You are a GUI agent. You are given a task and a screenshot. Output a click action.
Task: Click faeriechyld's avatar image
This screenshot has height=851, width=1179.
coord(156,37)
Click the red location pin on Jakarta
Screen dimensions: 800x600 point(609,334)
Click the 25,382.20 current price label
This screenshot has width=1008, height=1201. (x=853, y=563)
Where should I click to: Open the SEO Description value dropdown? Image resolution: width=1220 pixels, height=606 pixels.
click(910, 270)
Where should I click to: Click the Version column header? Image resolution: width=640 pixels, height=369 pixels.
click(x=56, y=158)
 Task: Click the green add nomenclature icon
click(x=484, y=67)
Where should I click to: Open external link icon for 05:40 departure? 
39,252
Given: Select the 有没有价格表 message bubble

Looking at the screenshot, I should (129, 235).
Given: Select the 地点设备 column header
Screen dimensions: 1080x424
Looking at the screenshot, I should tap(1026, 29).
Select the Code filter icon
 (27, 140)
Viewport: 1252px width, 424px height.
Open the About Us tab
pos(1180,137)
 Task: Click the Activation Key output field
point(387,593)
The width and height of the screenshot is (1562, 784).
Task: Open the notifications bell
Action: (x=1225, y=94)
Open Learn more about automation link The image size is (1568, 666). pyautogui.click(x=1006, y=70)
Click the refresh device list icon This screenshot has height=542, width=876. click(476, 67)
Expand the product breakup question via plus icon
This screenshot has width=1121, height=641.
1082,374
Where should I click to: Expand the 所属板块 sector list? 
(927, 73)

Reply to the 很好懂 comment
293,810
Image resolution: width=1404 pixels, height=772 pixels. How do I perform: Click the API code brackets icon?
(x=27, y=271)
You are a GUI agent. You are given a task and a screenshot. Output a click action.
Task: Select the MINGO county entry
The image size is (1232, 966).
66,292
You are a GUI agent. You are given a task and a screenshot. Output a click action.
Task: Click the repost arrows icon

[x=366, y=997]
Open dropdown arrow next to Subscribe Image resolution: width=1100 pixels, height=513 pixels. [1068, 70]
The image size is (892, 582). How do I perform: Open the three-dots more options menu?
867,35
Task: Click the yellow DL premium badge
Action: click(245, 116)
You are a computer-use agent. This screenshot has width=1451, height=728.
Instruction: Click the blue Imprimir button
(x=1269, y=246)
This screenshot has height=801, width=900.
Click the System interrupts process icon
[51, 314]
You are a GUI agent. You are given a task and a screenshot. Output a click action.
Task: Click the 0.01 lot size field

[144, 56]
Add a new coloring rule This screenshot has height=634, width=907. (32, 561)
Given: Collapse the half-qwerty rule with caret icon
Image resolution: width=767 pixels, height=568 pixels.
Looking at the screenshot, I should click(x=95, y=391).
▬▬▬
Task objective: Using the data above, reproduce exactly the lines between those holding "Click the red location pin on Jakarta" and "Open Learn more", inclusive, and no others.

Answer space:
Click the red location pin on Jakarta
Screen dimensions: 800x600 point(609,334)
Click the 25,382.20 current price label
This screenshot has width=1008, height=1201. (x=853, y=563)
Where should I click to: Open the SEO Description value dropdown? Image resolution: width=1220 pixels, height=606 pixels.
click(910, 270)
Where should I click to: Click the Version column header? Image resolution: width=640 pixels, height=369 pixels.
click(x=56, y=158)
 Task: Click the green add nomenclature icon
click(x=484, y=67)
Where should I click to: Open external link icon for 05:40 departure? 
39,252
Given: Select the 有没有价格表 message bubble

Looking at the screenshot, I should (129, 235).
Given: Select the 地点设备 column header
Screen dimensions: 1080x424
Looking at the screenshot, I should tap(1026, 29).
Select the Code filter icon
 (27, 140)
Viewport: 1252px width, 424px height.
Open the About Us tab
pos(1180,137)
 Task: Click the Activation Key output field
point(387,593)
The width and height of the screenshot is (1562, 784).
Task: Open the notifications bell
Action: (x=1225, y=94)
Open Learn more about automation link The image size is (1568, 666). pyautogui.click(x=1006, y=70)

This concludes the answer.